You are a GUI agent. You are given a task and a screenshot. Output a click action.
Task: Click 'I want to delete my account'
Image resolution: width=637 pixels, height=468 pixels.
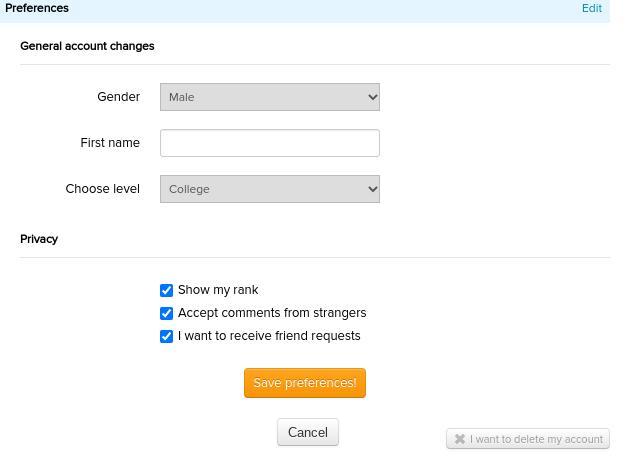(x=536, y=439)
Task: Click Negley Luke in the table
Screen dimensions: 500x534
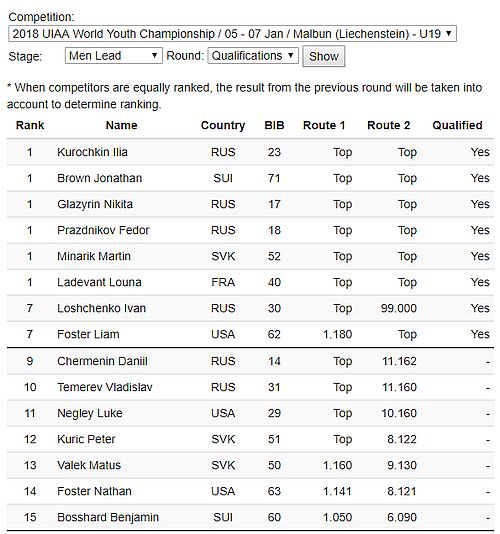Action: (90, 413)
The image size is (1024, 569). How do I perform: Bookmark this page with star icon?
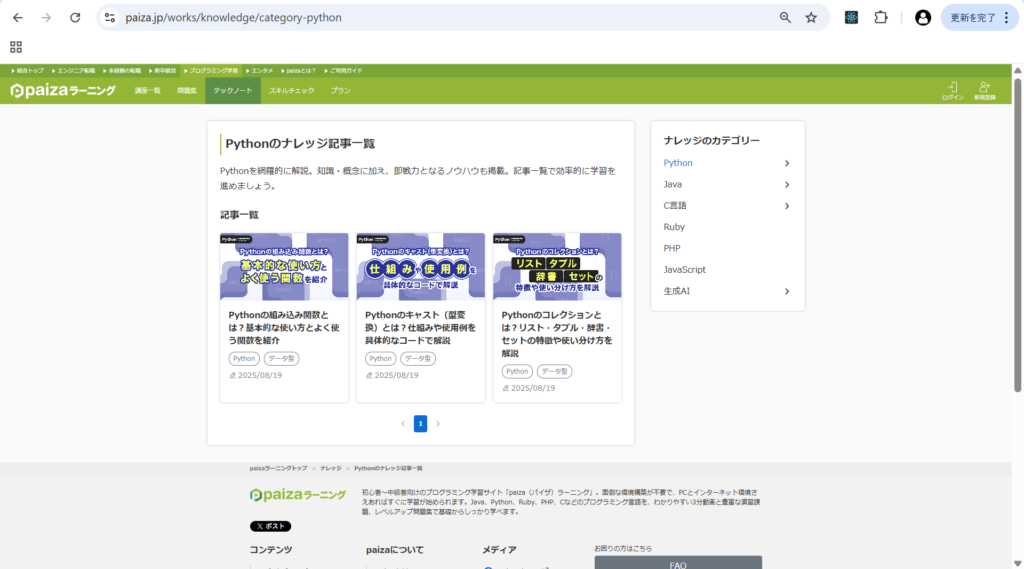[x=811, y=18]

☆ ☆ ☆ ☆ ☆ ☆ ☆

### WORK TO COMPLETE
With pictures excluded, the lines running from the one containing "Task: Click Negley Luke in the table" through the last line of the records above are to be restated exactly and in full.

### EXERCISE SOLUTION
Task: Click Negley Luke in the table
Screen dimensions: 500x534
Action: (90, 413)
The image size is (1024, 569). How do I perform: Bookmark this page with star icon?
[x=811, y=18]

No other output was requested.